The Commonwealth Grants Commission is an Australian independent statutory body that advises the Australian Government on financial assistance to the states and territories of Australia under section 96 of the Australian Constitution. The Commission was established in July 1933 by the Lyons Government during the Great Depression to provide impartial advice on the distribution of federal government grants to the states. The Commission operates under the Commonwealth Grants Commission Act 1973, and is responsible for measuring the relative fiscal capacity of each state and territory.

The Commission recommends how the revenues raised from the goods and services tax (GST) should be distributed to each state and territory to achieve horizontal fiscal equalisation (HFE), a central feature of the Australian federation.

References to Commission 
The Commission responds to a reference from the Australian Treasurer, which are generally requests for calculating appropriate ratios of per capita grants for distributing general revenue assistance from the Australian government to the states and territories.
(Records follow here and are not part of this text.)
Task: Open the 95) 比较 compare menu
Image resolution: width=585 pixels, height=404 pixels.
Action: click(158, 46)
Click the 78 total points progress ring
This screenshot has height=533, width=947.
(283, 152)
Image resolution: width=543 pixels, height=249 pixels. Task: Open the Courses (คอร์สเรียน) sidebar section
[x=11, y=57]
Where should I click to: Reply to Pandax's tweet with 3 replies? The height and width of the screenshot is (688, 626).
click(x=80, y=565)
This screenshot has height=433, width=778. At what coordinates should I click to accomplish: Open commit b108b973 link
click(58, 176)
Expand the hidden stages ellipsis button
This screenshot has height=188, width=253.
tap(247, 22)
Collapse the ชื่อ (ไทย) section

The details of these references are usually negotiated between the Commonwealth, state and territory treasury departments before being formally issued by the Treasurer.
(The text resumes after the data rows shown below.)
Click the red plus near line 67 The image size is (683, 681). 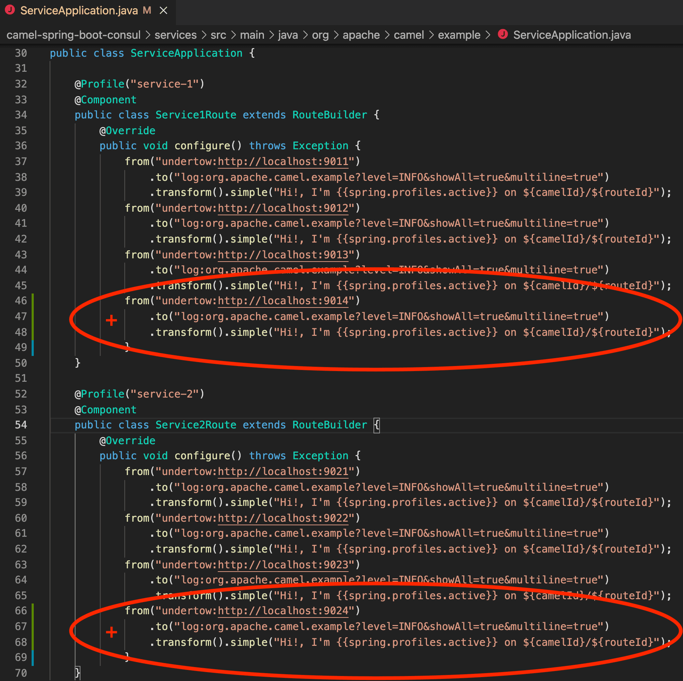click(111, 632)
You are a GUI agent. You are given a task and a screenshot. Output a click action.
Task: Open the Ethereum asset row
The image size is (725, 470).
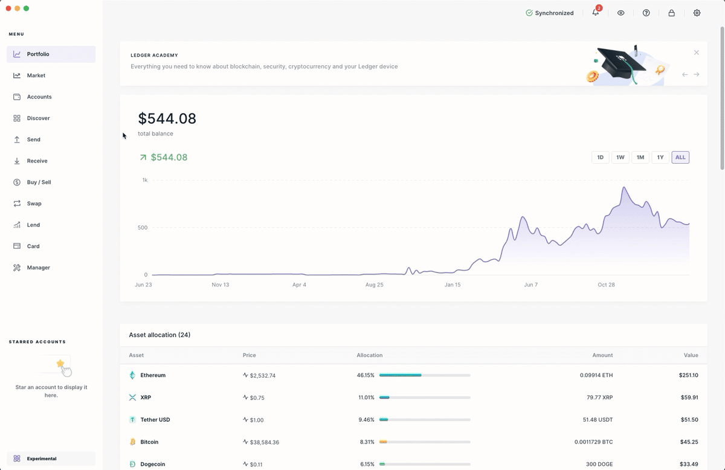tap(153, 375)
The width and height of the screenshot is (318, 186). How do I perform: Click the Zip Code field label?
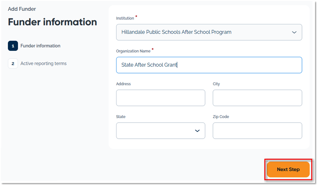[x=221, y=117]
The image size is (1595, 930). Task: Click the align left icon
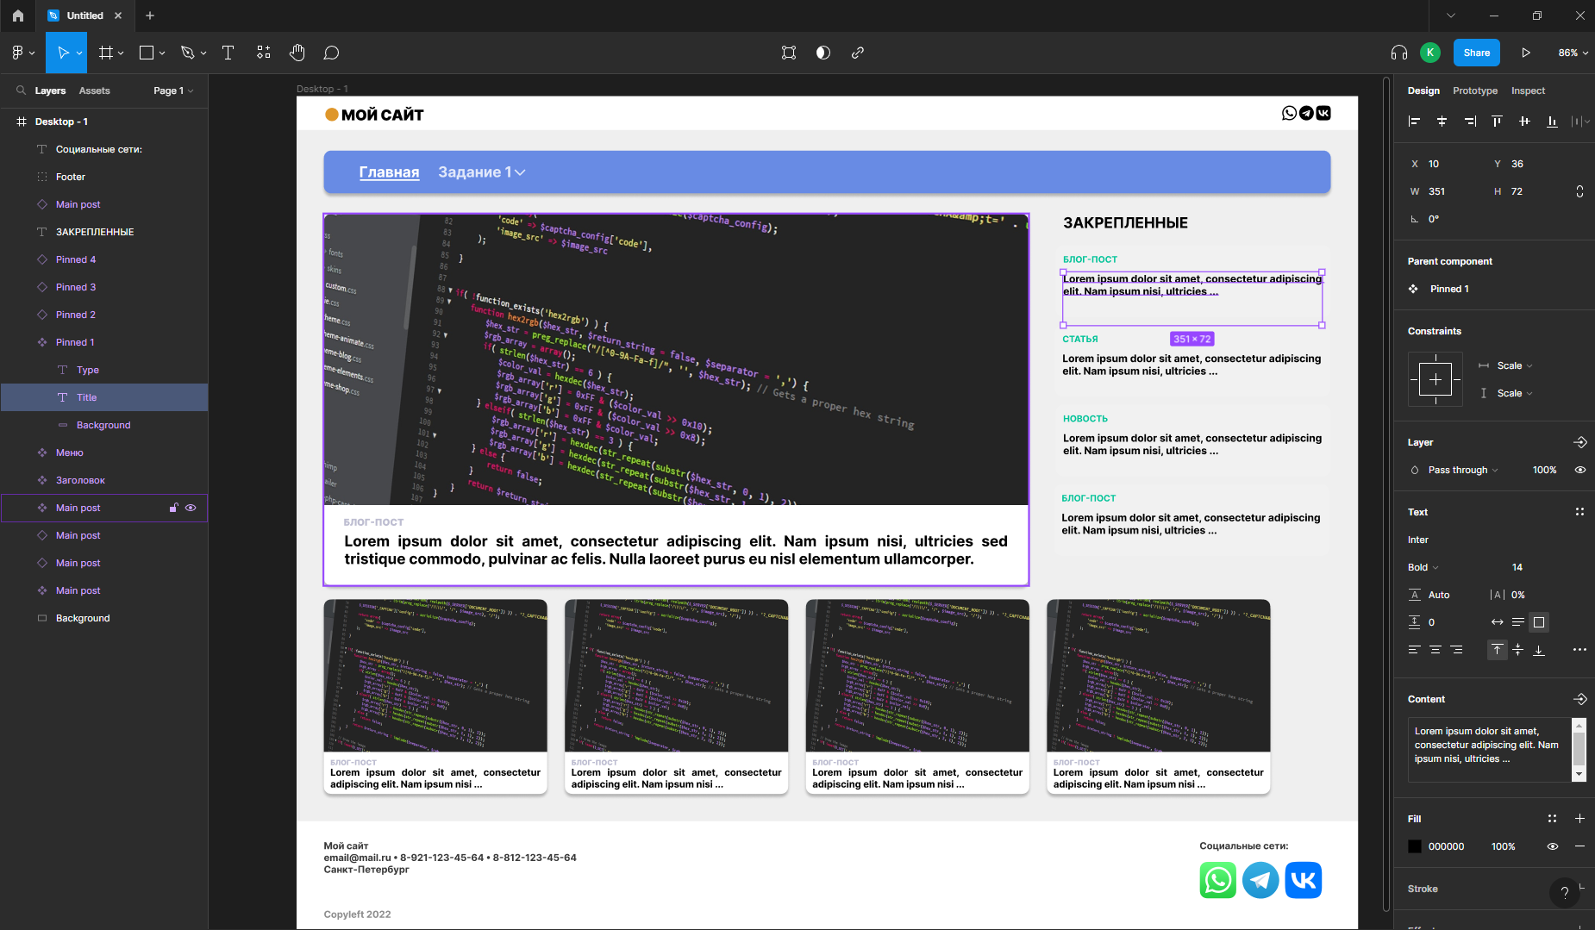pos(1414,122)
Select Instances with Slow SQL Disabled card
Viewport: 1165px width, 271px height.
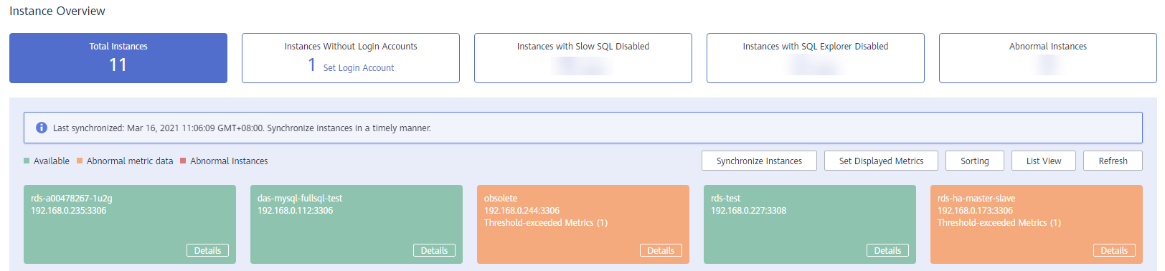(583, 58)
The Commission reports to the Australian government and then provides copies to the states and territories. The recommendations are then considered at the annual meetings of the Treasurers of the Commonwealth, states and territories.

On 31 March 2016, the Commission received a reference to inquire into and report by 7 April 2016 on the per capita relativities to be used to distribute GST revenue among the states and the territories in 2016-17.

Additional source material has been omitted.